The debate over the origin of Mars’ moons has split scientists for decades, since the early days of planetary science. In visible light, Phobos and Deimos look much darker than Mars, lending weight to the adoption hypothesis.

Scientists study the mineral composition of objects by breaking the light they reflect into component colors with a spectrophotometer, creating distinctive visual “fingerprints.” By comparing the spectral fingerprints of planetary surfaces to a library of spectra for known materials, they can infer the composition of these distant objects. Most of the research into the composition of asteroids has examined their spectra in visible light and in near-infrared light, which is just beyond human vision on the red side of the visible spectrum.

In visible and near-infrared light, Phobos and D-class asteroids look much the same—that is, both their spectra are nearly featureless because they are so dark. D-class asteroids are nearly black as coal because, like coal, they contain carbon. This dark aspect of Phobos led to the hypothesis that the moon is a captive asteroid that flew a little too close to Mars.

But scientists looking at the orbits of Mars’ moons argued they could not have been captured. These scientists believe the moons must have formed at the same time as Mars, or resulted from a massive impact on the planet during its formative millennia.

“If you talk to the people who are really good at orbital dynamics and figuring out why certain bodies orbit the way they do, they say that, given the inclination and the details of Phobos’ orbit, it’s almost impossible that it was captured. So you have the spectroscopists saying one thing and the dynamicists saying something else,” Glotch said.

Martian Moon Phobos Formed From Impact With Home Planet

The new study compared mid-infrared spectra from a chip from the Tagish Lake meteoroid whole (right) and ground-up (left) to spectra collected from Phobos by the Mars Global Explorer spacecraft in 1998. Credit: AGU

Heat fingerprints

Glotch decided to look at the problem in a different light: the mid-infrared, which is in the same range as body temperature. He looked at the heat signature of Phobos captured in 1998 by an instrument he describes as a fancy thermometer carried on the Mars Global Surveyor. The robotic spacecraft spent most of its lifetime looking down at Mars, but took a quick look at Phobos when it passed near the moon before settling into a closer orbit around the planet.

**PROBLEM DESCRIPTION**
Retype the passage on the origin of Mars' moons between "The debate over" and "the adoption hypothesis.", inclusive.

**EXTRACTED INFORMATION**
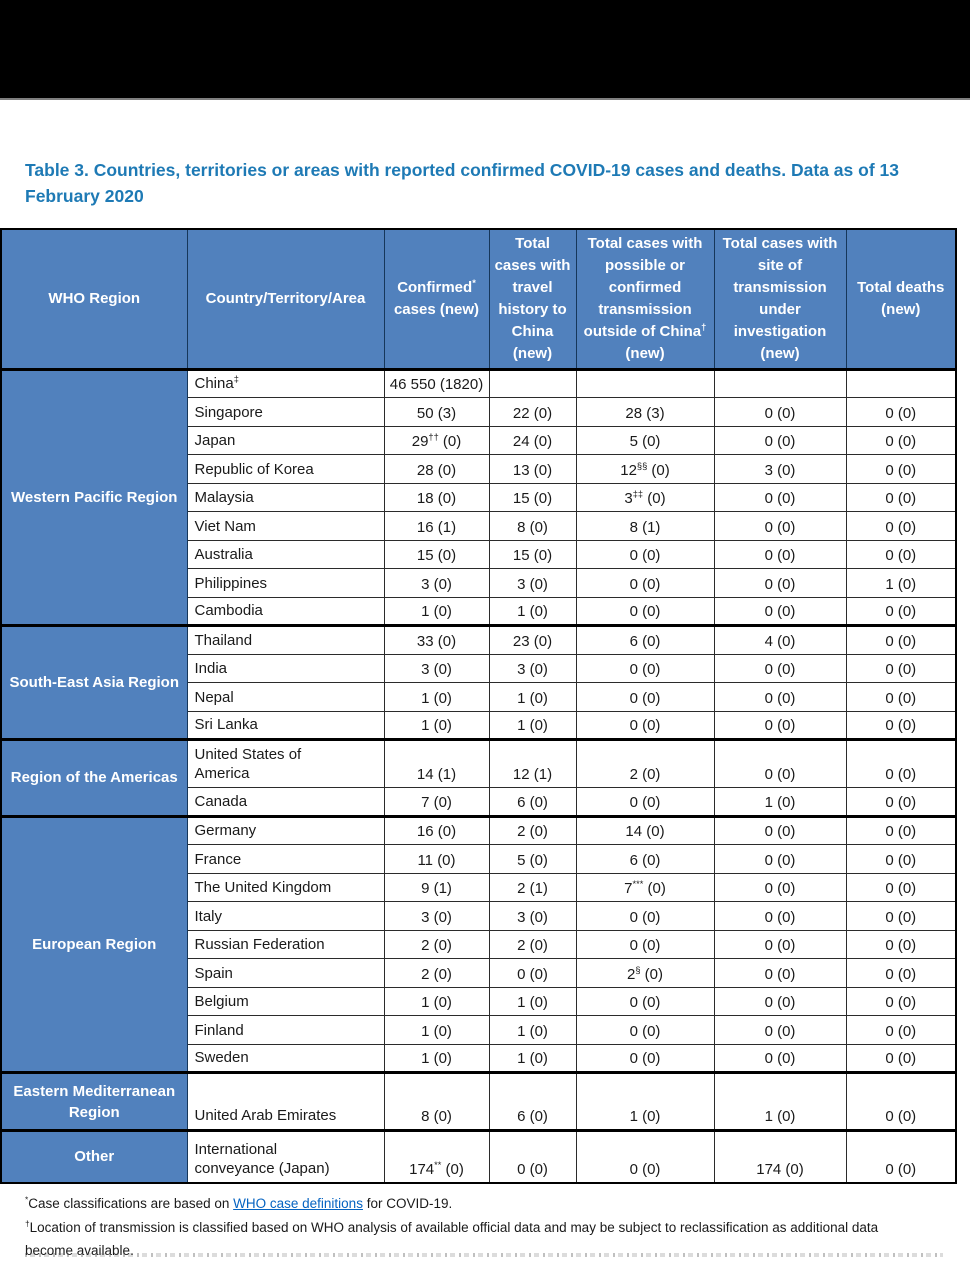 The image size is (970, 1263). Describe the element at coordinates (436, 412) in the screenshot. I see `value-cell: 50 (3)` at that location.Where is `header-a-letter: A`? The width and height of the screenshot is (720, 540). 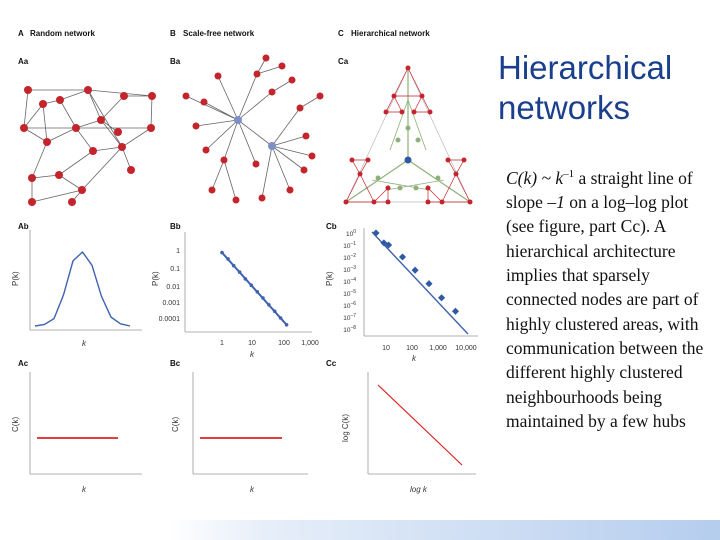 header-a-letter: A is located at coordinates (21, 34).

==

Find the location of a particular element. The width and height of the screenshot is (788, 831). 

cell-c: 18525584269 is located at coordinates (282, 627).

**TASK RESULT**
The debate over the origin of Mars’ moons has split scientists for decades, since the early days of planetary science. In visible light, Phobos and Deimos look much darker than Mars, lending weight to the adoption hypothesis.